Problem
Make an exact copy of the records below, excluding images.
━━━ Extracted information
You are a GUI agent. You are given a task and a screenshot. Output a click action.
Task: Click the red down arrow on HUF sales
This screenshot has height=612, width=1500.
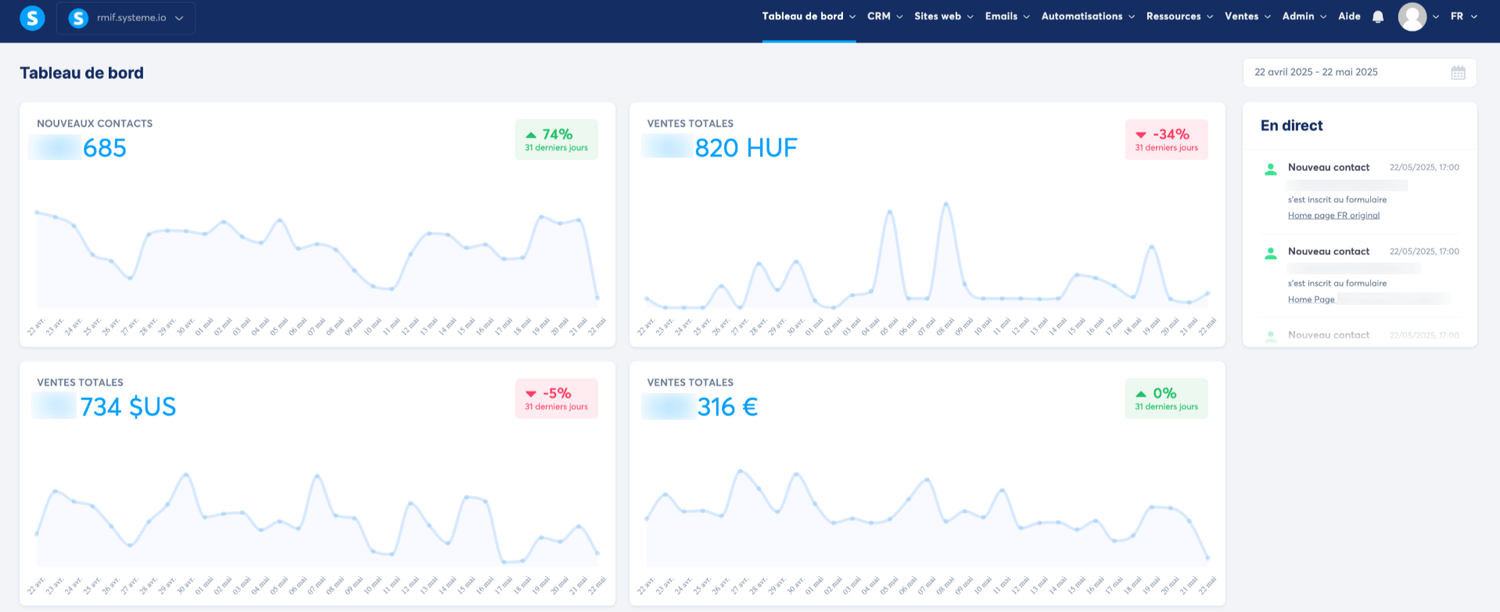[1141, 135]
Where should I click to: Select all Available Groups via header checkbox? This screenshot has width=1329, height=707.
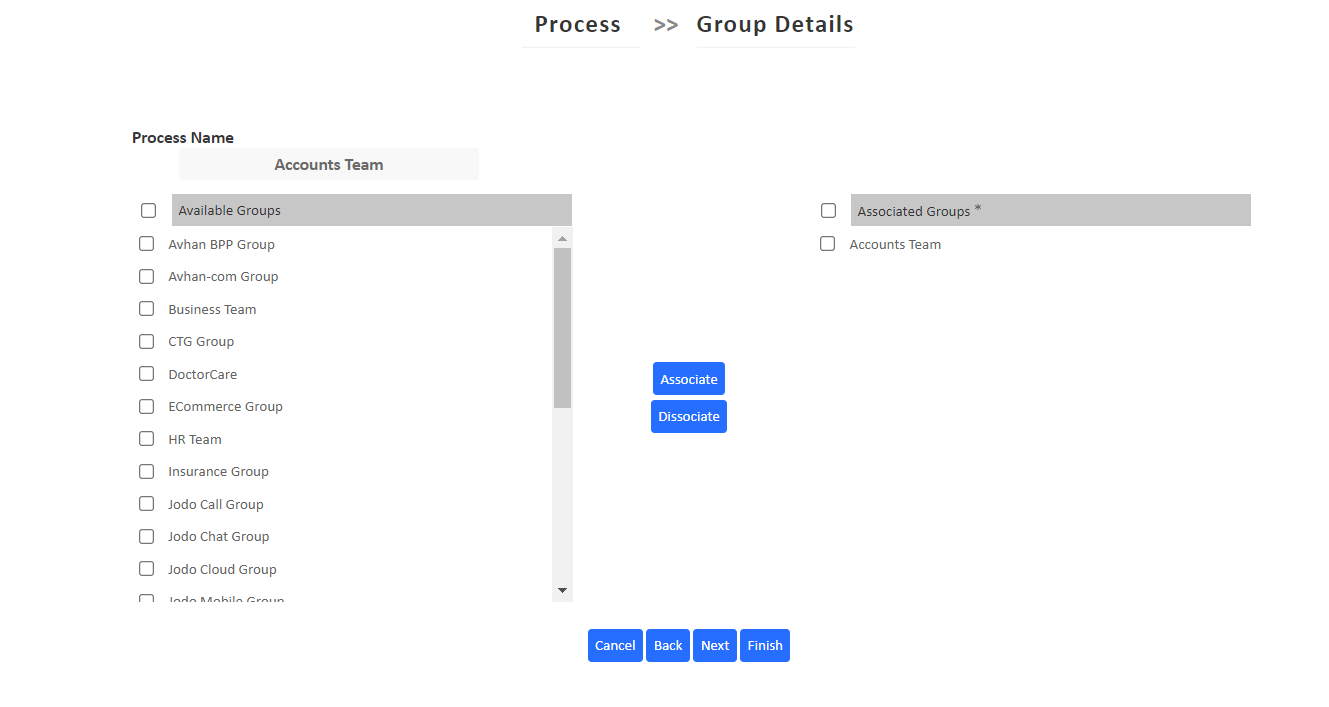(x=148, y=210)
━━━━━━
Answer section
You are a GUI agent. You are given a task and a screenshot. Output a click action.
Task: Click the red down arrow on HUF sales
This screenshot has height=612, width=1500.
[1141, 135]
Where should I click to: Select all Available Groups via header checkbox? This screenshot has width=1329, height=707.
(x=148, y=210)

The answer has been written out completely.